I find that this is not English. The words are of course all English. But they are woven into an impenetrable fog - almost as if on purpose. The same holds for all the other translations known to me (except perhaps that by Diels; yet Diels-Kranz is one of the worst). But in the light of one of the two main truths revealed by the goddess - Parmenides' aggressive anti-empiricism or anti-sensualism - B 16 becomes perfectly clear and immensely interesting: when properly translated, it is a scathing and highly ironical attack on sensualistic empiricism - in fact, on the teaching that is best known in the famous (but somewhat weak) formulation nihil est in intellectu quod non antea fuerat in sensu. (So far the earliest doctrine of this kind known was that of Protagoras; but it must have existed half a century earlier. Of course, it is mentioned and mildly crticised, but not dated, in Aristotle's Metaphysics 1009b 13; see below).

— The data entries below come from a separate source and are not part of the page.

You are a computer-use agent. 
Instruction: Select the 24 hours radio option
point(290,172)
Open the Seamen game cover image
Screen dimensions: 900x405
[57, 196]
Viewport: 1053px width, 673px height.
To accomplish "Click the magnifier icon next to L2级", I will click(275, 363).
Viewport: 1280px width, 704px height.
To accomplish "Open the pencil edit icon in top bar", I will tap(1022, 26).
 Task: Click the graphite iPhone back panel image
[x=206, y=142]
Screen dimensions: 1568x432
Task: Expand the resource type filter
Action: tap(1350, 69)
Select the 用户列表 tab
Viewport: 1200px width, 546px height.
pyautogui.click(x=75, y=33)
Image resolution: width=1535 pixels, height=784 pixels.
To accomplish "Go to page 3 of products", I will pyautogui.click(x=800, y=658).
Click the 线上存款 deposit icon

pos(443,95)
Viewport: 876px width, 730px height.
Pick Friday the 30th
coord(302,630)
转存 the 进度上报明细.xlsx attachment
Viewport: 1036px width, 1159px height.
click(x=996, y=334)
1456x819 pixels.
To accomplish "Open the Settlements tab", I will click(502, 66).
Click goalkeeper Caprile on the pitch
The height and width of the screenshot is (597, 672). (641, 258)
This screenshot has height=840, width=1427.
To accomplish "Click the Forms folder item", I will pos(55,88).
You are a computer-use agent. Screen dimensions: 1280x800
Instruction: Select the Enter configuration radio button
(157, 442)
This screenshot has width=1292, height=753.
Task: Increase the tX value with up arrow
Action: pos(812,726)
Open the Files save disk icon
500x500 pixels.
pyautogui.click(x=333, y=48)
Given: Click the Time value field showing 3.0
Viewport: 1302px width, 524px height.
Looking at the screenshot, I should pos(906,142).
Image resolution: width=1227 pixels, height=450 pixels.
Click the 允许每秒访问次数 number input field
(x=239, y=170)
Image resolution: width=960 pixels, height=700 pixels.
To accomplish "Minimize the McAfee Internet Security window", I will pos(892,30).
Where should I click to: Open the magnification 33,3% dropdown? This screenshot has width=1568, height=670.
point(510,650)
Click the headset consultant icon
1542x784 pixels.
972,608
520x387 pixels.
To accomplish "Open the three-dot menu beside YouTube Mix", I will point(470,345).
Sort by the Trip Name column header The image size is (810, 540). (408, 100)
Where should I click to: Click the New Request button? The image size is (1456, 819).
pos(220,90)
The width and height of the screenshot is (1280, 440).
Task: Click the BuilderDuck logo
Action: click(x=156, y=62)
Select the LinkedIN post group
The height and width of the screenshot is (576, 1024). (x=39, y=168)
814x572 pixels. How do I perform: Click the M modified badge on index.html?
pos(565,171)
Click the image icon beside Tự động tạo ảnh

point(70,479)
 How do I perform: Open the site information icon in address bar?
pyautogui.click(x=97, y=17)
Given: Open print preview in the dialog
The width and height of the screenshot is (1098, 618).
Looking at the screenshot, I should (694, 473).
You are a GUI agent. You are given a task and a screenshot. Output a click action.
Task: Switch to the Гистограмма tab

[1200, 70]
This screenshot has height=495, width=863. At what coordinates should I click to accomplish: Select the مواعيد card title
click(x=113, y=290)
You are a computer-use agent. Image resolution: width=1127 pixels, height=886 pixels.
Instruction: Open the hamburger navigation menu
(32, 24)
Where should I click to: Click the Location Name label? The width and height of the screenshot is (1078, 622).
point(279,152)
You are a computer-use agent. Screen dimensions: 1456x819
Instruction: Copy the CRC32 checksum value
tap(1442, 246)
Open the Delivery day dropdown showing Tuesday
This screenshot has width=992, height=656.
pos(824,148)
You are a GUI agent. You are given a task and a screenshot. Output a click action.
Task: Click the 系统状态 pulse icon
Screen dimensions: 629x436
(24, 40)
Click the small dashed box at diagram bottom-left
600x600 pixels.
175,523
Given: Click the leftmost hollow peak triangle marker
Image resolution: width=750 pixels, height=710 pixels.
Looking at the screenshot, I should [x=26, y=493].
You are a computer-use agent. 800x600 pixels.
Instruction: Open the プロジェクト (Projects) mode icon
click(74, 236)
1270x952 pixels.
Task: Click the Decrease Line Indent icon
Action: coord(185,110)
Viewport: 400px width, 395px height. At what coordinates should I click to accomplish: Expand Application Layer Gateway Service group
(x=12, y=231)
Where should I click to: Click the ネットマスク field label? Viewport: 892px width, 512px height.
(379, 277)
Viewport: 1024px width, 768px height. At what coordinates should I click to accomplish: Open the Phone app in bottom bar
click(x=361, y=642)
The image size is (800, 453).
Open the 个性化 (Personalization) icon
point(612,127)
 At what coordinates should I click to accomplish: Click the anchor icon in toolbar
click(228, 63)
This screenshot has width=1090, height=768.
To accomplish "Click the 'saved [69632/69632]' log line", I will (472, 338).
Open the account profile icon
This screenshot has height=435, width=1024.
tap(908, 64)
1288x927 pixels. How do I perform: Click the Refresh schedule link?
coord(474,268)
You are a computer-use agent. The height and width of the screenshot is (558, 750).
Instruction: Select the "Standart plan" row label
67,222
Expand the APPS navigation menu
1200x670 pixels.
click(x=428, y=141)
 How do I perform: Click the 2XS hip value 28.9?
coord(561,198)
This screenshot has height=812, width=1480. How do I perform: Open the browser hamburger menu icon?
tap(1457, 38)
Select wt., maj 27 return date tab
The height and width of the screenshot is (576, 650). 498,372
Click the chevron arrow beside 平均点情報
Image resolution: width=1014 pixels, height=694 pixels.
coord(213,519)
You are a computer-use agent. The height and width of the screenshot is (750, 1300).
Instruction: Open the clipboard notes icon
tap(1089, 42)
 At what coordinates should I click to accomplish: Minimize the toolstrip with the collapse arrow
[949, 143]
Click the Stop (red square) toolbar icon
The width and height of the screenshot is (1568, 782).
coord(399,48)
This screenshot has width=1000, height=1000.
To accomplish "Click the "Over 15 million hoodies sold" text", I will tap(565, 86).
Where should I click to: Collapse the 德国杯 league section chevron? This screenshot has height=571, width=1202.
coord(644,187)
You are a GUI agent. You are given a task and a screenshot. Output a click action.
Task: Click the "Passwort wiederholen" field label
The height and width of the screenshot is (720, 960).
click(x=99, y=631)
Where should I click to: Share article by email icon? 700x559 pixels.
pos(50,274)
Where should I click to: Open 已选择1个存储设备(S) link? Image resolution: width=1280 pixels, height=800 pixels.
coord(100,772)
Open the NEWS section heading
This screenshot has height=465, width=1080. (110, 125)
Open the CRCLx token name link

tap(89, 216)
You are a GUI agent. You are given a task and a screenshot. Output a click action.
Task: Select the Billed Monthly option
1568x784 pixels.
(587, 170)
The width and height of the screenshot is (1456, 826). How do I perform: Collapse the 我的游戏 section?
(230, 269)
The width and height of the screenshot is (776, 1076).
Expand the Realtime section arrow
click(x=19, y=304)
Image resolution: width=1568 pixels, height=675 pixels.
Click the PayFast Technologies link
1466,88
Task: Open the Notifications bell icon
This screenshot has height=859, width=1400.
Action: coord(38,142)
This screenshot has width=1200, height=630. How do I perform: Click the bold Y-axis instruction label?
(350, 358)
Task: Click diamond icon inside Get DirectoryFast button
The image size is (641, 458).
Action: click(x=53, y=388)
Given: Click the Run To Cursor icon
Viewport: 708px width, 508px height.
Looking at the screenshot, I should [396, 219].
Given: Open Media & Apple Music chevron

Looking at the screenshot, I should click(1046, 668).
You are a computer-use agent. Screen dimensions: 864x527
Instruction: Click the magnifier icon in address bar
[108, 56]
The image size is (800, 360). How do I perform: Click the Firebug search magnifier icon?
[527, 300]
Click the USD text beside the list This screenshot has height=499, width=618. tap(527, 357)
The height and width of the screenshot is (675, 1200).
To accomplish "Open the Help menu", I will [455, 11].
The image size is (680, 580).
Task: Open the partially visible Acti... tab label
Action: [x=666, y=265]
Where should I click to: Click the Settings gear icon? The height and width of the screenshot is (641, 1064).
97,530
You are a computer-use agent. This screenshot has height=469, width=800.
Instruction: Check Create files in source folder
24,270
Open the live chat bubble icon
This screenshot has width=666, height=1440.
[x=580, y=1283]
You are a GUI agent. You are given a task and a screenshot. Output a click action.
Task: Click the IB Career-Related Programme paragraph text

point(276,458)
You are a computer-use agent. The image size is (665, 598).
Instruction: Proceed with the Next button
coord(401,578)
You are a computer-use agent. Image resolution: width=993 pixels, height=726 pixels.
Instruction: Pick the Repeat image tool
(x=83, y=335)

We must start from the sources of B 16, Aristotle's Metaphysics, 1009b 21, and Theophrastus, De sensu (DK A 46). The context in which both Aristotle and Theophrastus report and discuss their versions of Parmenides DK B 16 is sense perception.
Aristotle begins the paragraph in which the quotation occurs with an important reference to philosophers who 'suppose that thought is sense perception and that sense perception is physical change'; a crisp formulation of precisely that view which, as we shall see, Parmenides attacks in B 16 with scathing irony. Theophrastus, who transmits the better text, puts it into the middle of a passage that also discusses sense perception, yet mainly a problem that has nothing to do with our B 16, and that goes back to Empedocles (e.g. DK 31 B 90): whether or not we perceive cold with cold and sweet with sweet, or possibly with the opposite - cold with hot and sweet with bitter (Theophrastus links this problem with still another one that also has nothing to do with our B 16).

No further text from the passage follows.